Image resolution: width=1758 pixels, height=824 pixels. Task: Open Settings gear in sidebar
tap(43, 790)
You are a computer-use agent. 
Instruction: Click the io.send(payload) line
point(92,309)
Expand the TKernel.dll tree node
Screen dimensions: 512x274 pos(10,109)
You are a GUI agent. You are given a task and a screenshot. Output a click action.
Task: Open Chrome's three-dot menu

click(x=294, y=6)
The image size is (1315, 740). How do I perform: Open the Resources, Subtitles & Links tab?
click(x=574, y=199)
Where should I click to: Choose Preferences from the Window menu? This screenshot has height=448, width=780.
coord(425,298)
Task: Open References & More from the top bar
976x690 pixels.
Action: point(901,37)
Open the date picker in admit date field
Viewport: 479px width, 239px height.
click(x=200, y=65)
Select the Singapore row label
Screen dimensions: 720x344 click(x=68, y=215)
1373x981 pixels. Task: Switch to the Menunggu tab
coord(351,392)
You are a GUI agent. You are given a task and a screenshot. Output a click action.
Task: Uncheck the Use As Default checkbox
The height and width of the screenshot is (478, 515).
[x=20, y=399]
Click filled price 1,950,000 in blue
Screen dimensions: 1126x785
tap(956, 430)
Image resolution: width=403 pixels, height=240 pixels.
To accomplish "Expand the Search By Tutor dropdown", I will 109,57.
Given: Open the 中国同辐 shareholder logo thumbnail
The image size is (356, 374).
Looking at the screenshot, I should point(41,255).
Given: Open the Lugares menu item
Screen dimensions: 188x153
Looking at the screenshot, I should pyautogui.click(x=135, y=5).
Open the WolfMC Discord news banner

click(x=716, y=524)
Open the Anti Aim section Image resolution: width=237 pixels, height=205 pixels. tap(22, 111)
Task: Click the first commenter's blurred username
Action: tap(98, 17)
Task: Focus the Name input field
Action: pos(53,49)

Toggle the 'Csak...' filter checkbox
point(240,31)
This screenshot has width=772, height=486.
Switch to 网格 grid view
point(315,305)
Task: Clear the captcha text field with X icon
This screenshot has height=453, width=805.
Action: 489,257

=======

Task details. Put every line of the records above into a Markdown table with two columns, No. and Text. Number the rows in order and leave out blank lines.

Result for this exercise.
| No. | Text |
|---|---|
| 1 | Image resolution: width=1758 pixels, height=824 pixels. Task: Open Settings gear in sidebar |
| 2 | tap(43, 790) |
| 3 | You are a computer-use agent.  |
| 4 | Instruction: Click the io.send(payload) line |
| 5 | point(92,309) |
| 6 | Expand the TKernel.dll tree node |
| 7 | Screen dimensions: 512x274 pos(10,109) |
| 8 | You are a GUI agent. You are given a task and a screenshot. Output a click action. |
| 9 | Task: Open Chrome's three-dot menu |
| 10 | click(x=294, y=6) |
| 11 | The image size is (1315, 740). How do I perform: Open the Resources, Subtitles & Links tab? |
| 12 | click(x=574, y=199) |
| 13 | Where should I click to: Choose Preferences from the Window menu? This screenshot has height=448, width=780. |
| 14 | coord(425,298) |
| 15 | Task: Open References & More from the top bar |
| 16 | 976x690 pixels. |
| 17 | Action: point(901,37) |
| 18 | Open the date picker in admit date field |
| 19 | Viewport: 479px width, 239px height. |
| 20 | click(x=200, y=65) |
| 21 | Select the Singapore row label |
| 22 | Screen dimensions: 720x344 click(x=68, y=215) |
| 23 | 1373x981 pixels. Task: Switch to the Menunggu tab |
| 24 | coord(351,392) |
| 25 | You are a GUI agent. You are given a task and a screenshot. Output a click action. |
| 26 | Task: Uncheck the Use As Default checkbox |
| 27 | The height and width of the screenshot is (478, 515). |
| 28 | [x=20, y=399] |
| 29 | Click filled price 1,950,000 in blue |
| 30 | Screen dimensions: 1126x785 |
| 31 | tap(956, 430) |
| 32 | Image resolution: width=403 pixels, height=240 pixels. |
| 33 | To accomplish "Expand the Search By Tutor dropdown", I will 109,57. |
| 34 | Given: Open the 中国同辐 shareholder logo thumbnail |
| 35 | The image size is (356, 374). |
| 36 | Looking at the screenshot, I should point(41,255). |
| 37 | Given: Open the Lugares menu item |
| 38 | Screen dimensions: 188x153 |
| 39 | Looking at the screenshot, I should pyautogui.click(x=135, y=5). |
| 40 | Open the WolfMC Discord news banner |
| 41 | click(x=716, y=524) |
| 42 | Open the Anti Aim section Image resolution: width=237 pixels, height=205 pixels. tap(22, 111) |
| 43 | Task: Click the first commenter's blurred username |
| 44 | Action: tap(98, 17) |
| 45 | Task: Focus the Name input field |
| 46 | Action: pos(53,49) |
| 47 | Toggle the 'Csak...' filter checkbox |
| 48 | point(240,31) |
| 49 | This screenshot has width=772, height=486. |
| 50 | Switch to 网格 grid view |
| 51 | point(315,305) |
| 52 | Task: Clear the captcha text field with X icon |
| 53 | This screenshot has height=453, width=805. |
| 54 | Action: 489,257 |